*** Opening of Raw data ***

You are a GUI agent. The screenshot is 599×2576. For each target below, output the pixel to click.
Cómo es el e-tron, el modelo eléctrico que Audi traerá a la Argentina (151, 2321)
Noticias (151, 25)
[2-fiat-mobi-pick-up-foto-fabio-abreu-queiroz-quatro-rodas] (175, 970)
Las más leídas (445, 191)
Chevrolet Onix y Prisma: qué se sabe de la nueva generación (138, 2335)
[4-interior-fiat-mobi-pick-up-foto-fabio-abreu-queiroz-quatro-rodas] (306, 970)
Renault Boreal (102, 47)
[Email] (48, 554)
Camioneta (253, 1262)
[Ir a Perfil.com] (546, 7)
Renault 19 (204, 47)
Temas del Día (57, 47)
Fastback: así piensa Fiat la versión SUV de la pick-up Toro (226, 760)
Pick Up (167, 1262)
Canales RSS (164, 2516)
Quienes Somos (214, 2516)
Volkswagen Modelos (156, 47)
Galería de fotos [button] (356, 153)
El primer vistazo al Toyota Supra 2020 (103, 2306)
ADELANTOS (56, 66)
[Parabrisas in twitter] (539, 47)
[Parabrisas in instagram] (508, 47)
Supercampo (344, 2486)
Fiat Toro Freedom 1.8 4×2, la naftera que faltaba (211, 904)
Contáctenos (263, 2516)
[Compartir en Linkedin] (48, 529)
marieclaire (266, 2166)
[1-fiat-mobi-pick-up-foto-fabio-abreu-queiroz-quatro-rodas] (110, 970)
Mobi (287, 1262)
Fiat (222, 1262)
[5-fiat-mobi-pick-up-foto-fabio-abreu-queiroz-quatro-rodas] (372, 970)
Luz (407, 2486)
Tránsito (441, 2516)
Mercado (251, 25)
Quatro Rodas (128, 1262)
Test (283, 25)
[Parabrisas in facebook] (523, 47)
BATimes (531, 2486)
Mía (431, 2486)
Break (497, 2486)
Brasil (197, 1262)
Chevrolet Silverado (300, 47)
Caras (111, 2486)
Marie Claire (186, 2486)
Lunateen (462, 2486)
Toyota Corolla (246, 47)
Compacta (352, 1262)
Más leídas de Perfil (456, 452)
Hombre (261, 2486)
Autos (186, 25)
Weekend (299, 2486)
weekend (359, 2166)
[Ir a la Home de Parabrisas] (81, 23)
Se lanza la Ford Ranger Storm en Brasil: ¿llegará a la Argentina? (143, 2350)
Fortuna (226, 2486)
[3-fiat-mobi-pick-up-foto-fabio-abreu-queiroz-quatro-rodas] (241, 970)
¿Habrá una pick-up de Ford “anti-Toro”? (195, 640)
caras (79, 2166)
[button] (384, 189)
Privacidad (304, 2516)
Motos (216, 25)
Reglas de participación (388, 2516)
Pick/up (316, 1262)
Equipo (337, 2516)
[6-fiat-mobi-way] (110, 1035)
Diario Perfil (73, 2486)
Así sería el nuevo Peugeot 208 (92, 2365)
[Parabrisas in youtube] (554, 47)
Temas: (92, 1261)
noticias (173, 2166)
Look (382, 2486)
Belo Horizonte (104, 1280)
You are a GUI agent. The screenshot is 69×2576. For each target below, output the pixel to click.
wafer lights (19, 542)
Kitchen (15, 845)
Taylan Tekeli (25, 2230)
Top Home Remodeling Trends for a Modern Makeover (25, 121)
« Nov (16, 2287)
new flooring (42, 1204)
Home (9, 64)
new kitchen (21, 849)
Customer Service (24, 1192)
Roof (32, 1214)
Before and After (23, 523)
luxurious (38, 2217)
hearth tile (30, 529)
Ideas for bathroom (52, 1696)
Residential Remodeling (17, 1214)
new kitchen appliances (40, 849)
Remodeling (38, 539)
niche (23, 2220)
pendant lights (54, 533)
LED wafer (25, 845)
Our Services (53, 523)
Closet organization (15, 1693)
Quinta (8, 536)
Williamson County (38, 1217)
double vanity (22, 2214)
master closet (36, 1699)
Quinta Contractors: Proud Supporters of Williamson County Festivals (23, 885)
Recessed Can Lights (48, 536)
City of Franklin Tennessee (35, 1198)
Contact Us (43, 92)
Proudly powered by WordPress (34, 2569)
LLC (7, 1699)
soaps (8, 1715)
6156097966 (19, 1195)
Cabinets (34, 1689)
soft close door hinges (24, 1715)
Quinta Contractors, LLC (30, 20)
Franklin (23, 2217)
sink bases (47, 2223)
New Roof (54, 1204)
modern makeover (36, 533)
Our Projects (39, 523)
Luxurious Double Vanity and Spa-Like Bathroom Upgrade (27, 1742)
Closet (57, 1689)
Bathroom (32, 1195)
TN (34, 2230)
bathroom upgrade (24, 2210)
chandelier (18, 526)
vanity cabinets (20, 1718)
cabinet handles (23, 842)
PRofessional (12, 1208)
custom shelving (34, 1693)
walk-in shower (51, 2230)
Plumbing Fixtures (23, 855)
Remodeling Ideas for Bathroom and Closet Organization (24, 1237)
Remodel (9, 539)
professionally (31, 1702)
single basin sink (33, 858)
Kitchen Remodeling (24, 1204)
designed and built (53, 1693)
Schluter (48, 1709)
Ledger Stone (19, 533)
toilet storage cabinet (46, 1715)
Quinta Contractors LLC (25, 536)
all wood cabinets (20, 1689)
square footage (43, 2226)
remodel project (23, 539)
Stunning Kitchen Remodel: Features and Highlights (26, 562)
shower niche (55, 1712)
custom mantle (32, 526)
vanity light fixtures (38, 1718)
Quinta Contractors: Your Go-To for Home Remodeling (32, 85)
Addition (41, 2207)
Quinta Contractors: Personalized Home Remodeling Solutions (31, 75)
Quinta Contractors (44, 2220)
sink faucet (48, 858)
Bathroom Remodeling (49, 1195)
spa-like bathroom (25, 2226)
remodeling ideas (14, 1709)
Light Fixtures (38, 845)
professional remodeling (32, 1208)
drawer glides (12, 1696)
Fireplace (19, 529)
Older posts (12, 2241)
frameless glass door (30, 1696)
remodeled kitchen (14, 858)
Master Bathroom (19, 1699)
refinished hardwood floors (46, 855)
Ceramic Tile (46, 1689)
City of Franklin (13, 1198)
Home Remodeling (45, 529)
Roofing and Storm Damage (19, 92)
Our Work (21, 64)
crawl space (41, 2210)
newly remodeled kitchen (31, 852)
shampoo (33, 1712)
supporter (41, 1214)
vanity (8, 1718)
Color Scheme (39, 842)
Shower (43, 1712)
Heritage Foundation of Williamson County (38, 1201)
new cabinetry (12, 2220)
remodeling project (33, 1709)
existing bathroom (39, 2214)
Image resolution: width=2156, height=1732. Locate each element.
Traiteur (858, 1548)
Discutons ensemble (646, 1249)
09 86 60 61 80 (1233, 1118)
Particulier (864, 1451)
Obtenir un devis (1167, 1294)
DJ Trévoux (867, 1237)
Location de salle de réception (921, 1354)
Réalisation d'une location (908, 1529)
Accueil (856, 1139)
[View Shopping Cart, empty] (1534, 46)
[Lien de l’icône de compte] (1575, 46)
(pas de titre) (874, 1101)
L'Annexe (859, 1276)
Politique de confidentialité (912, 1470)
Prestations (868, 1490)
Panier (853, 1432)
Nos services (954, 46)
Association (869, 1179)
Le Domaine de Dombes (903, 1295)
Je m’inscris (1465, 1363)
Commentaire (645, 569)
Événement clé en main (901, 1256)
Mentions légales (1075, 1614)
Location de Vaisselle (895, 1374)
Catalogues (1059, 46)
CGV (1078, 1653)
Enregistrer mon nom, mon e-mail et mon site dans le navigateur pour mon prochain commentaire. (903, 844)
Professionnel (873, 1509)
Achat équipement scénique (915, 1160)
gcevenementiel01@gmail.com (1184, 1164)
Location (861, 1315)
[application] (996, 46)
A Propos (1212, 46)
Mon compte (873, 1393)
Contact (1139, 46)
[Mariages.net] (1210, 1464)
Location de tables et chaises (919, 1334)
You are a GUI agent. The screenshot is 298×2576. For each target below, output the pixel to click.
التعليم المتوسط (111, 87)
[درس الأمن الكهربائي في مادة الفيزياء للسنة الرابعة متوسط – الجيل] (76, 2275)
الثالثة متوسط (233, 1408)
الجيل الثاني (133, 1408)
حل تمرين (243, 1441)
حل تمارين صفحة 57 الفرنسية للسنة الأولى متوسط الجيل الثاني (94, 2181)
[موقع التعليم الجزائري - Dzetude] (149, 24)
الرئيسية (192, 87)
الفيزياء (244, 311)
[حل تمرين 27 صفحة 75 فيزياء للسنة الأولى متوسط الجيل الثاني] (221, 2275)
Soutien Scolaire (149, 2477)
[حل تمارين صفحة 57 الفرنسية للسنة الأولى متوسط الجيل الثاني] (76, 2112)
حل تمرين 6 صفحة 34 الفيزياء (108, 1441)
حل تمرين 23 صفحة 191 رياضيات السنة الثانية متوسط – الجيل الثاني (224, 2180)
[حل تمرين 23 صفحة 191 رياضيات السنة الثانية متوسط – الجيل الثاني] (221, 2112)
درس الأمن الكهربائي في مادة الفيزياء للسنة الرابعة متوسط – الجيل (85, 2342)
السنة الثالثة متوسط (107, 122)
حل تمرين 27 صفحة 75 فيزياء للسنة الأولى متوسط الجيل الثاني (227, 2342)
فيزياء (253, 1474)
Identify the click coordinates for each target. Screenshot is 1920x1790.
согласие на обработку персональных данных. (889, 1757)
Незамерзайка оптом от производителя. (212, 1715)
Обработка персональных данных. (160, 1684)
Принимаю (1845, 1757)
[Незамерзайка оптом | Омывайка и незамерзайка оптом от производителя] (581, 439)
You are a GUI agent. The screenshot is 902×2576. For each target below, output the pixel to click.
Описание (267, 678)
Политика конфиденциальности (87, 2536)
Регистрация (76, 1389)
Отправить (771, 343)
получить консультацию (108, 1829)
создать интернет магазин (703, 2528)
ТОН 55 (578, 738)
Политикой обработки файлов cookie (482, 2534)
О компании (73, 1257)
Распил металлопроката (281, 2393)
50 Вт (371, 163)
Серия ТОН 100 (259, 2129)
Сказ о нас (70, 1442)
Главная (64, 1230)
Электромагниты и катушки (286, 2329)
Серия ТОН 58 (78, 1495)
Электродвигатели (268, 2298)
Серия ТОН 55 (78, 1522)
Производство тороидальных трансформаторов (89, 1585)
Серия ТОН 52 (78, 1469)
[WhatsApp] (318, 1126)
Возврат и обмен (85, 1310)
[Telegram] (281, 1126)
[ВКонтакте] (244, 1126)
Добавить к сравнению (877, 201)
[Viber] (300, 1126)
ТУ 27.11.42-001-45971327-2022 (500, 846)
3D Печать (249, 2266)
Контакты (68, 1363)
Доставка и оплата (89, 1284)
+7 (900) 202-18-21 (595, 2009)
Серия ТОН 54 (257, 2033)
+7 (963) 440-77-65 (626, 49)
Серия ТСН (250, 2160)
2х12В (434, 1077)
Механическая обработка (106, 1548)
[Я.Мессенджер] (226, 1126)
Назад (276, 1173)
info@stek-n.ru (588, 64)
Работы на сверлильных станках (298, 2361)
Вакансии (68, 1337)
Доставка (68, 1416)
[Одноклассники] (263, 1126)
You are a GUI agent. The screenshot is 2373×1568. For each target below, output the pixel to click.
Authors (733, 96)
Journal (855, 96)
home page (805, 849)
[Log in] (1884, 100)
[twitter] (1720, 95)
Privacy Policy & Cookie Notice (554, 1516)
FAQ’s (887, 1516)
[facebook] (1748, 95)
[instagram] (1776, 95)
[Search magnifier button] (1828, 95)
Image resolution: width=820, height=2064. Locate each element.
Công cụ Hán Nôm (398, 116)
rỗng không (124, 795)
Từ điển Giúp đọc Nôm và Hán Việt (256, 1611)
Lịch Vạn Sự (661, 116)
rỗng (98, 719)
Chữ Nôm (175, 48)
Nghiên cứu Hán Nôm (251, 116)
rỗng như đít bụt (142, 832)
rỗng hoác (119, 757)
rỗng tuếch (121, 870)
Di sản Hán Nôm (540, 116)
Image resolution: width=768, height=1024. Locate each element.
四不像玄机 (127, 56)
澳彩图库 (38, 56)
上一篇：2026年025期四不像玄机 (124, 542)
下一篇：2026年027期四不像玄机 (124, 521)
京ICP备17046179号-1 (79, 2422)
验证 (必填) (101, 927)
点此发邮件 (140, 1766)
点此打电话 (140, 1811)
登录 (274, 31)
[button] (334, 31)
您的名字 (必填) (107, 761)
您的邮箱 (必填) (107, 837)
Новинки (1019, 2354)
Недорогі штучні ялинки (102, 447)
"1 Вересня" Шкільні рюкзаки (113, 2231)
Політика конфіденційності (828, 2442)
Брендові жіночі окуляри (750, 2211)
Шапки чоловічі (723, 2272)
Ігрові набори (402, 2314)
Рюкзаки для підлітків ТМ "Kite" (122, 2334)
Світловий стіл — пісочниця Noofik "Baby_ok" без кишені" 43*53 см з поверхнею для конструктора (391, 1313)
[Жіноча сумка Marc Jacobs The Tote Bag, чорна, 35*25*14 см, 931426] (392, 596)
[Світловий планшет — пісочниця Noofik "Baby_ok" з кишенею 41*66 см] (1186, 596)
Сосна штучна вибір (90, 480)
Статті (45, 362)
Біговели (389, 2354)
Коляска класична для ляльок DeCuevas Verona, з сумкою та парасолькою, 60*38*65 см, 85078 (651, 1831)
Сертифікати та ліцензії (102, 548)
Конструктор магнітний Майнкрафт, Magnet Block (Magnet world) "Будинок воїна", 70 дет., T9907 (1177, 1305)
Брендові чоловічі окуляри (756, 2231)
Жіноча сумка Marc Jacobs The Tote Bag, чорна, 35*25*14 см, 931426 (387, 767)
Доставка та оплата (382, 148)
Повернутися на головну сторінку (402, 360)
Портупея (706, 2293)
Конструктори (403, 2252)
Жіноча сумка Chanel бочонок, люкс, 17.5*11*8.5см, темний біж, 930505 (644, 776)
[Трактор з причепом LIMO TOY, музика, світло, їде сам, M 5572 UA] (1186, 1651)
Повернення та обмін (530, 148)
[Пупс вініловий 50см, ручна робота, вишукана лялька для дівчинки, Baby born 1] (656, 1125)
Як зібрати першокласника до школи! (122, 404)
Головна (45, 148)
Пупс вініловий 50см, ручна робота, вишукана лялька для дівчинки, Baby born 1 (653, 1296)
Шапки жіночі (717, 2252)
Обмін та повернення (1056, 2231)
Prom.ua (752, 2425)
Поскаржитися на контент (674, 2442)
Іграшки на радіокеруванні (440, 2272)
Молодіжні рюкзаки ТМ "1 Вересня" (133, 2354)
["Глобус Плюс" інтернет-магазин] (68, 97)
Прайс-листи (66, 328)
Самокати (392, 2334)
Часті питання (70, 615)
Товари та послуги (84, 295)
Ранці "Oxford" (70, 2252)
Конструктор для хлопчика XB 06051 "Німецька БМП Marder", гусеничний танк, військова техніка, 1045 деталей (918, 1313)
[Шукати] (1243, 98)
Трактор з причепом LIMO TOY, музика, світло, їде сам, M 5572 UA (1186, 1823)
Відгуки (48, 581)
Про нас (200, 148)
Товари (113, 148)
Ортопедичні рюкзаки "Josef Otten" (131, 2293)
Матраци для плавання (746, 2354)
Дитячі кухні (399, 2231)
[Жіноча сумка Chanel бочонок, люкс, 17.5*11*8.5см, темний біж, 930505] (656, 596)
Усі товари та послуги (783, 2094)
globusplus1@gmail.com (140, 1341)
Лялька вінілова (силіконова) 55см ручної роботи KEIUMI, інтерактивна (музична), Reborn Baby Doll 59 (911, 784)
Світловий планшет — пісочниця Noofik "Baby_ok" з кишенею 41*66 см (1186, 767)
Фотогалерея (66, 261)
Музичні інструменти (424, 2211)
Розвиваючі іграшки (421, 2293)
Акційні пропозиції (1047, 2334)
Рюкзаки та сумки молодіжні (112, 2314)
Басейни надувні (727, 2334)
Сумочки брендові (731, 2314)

*** Close of Raw data ***

What needs to be done: Extract exactly and only the lines above from the line containing "[Parabrisas in twitter] (539, 47)" through the line containing "Mía (431, 2486)", both end lines included.

Answer space:
[Parabrisas in twitter] (539, 47)
[Parabrisas in instagram] (508, 47)
Supercampo (344, 2486)
Fiat Toro Freedom 1.8 4×2, la naftera que faltaba (211, 904)
Contáctenos (263, 2516)
[Compartir en Linkedin] (48, 529)
marieclaire (266, 2166)
[1-fiat-mobi-pick-up-foto-fabio-abreu-queiroz-quatro-rodas] (110, 970)
Mobi (287, 1262)
Fiat (222, 1262)
[5-fiat-mobi-pick-up-foto-fabio-abreu-queiroz-quatro-rodas] (372, 970)
Luz (407, 2486)
Tránsito (441, 2516)
Mercado (251, 25)
Quatro Rodas (128, 1262)
Test (283, 25)
[Parabrisas in facebook] (523, 47)
BATimes (531, 2486)
Mía (431, 2486)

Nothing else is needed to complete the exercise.